Chapter 3, "Planning, Implementing, and Maintaining a Network Infrastructure," discusses many troubleshooting tools. Refer to this chapter for more information on which tools you could use for different types of troubleshooting.

You can also use Network Monitor to view and detect problems on LANs. Network Monitor is not installed on Windows Server 2003 by default. If you want to use it, perform the following steps:

1. Click Start, Control Panel, Add or Remove Programs.

2. Click Add/Remove Windows Components.

3. When the Windows Components Wizard opens, highlight Management and Monitoring Tools in the Components list, and click the Details button.

4. Select the Network Monitor Tools check box, and click OK.

5. Click Next. After Network Monitor has been configured, click Finish.

6. Close the Add or Remove Programs applet. Network Monitor then appears in the Administrative Tools section of the Start menu.

As with most component additions to a system, you must be a member of the Administrators group or have been delegated the necessary authority to perform this action on the local system. Domain and Enterprise Administrators can also install tools on the system if the server is a member of a domain. After Network Monitor is installed, you can gather information that can be used to identify baseline network loads of the client system and troubleshoot problems from the network adapter of the local system.

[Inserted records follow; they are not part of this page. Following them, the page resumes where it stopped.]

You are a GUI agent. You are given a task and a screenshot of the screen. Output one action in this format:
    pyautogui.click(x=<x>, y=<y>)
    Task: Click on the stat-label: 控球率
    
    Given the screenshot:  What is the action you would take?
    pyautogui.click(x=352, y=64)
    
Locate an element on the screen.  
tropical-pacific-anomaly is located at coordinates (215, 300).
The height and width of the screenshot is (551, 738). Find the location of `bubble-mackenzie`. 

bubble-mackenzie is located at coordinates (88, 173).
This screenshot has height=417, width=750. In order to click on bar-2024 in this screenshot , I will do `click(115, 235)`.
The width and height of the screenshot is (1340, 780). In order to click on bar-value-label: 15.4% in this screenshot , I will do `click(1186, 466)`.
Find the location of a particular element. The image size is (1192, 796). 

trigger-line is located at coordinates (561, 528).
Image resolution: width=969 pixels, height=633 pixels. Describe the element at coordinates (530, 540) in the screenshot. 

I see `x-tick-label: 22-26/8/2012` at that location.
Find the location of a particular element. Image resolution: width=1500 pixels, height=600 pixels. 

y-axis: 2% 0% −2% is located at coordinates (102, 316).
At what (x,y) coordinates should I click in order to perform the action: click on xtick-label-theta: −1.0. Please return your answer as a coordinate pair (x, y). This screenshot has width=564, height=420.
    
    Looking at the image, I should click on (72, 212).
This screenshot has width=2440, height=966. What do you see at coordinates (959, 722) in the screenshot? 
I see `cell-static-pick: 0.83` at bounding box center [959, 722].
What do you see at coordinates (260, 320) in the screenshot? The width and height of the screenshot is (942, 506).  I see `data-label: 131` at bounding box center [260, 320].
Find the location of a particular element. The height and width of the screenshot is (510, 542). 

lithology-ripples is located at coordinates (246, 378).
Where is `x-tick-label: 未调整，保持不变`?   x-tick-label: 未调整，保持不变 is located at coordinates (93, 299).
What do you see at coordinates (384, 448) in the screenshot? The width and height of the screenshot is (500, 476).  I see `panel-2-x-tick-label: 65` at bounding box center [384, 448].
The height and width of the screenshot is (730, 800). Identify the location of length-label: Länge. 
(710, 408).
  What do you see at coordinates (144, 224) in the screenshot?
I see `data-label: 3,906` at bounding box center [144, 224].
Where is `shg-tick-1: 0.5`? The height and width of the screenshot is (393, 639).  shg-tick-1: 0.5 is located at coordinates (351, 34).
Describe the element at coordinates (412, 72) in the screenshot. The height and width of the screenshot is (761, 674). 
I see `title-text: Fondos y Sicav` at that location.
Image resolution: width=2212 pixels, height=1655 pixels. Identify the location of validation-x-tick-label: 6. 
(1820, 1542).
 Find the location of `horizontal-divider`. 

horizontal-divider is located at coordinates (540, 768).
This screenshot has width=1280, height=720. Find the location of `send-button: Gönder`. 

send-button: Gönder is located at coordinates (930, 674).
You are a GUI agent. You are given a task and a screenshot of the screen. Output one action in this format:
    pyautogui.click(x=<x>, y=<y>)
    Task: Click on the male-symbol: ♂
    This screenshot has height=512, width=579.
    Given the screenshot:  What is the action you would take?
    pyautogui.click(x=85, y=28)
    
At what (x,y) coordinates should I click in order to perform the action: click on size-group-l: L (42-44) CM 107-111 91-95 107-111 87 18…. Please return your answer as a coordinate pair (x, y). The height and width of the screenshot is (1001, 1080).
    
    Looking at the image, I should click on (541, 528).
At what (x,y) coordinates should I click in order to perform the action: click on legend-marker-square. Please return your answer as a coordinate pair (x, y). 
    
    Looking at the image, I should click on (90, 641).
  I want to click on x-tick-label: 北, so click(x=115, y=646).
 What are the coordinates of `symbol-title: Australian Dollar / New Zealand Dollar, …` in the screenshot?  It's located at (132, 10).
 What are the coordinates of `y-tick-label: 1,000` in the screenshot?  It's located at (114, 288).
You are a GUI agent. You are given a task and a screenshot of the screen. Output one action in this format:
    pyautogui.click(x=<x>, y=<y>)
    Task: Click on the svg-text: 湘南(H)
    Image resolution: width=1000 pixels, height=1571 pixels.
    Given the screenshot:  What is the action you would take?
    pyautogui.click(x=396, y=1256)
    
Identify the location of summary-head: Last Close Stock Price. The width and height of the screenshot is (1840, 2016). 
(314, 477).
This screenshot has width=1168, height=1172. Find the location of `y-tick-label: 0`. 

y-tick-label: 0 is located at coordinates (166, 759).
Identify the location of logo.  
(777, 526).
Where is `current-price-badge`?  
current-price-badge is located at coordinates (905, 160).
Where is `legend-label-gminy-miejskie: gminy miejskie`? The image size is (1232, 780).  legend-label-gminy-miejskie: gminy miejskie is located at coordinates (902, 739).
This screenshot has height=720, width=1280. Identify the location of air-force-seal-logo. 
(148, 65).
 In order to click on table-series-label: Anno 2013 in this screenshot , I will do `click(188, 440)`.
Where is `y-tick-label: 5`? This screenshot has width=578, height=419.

If you want to expand the level of network monitoring beyond the local system, you need to install the Network Monitor component that ships with Microsoft Systems Management Server. That version of Network Monitor can capture frames sent to or from any system where the Network Monitor driver is installed.

Network Monitor can be set up with specific triggers so that it automatically starts capturing information when certain conditions are met. Captures can also be set up to use filters to "record" only specific network information in the capture.

System Monitor, which can be found in the Performance MMC, is much like Network Monitor, in that it allows you to baseline and review the performance and response of the local system or other systems on a network, depending on how it's configured. The main difference is that Network Monitor enables you to review the network performance, and System Monitor (in the Performance MMC) enables you to review the overall system performance beyond just the networking component.

The data that can be collected via System Monitor is categorized into performance objects, performance counters, and performance object instances.

Performance objects are the counters associated with a resource or service that can be monitored , such as output from the system processor or the browser service.

Performance counters are directly associated with a performance object. The corresponding values associated with the PhysicalDisk counter are values such as Average Disk Bytes/Read, Average Disk Bytes/Write, and so forth, and are not found under the Processor Object because they aren't relevant.

The output data from performance counters for particular performance objects can be collected and viewed in real time, or it can be written to a performance log file or an SQL database for analysis. The information can also be stored in HTML format and viewed using Internet Explorer.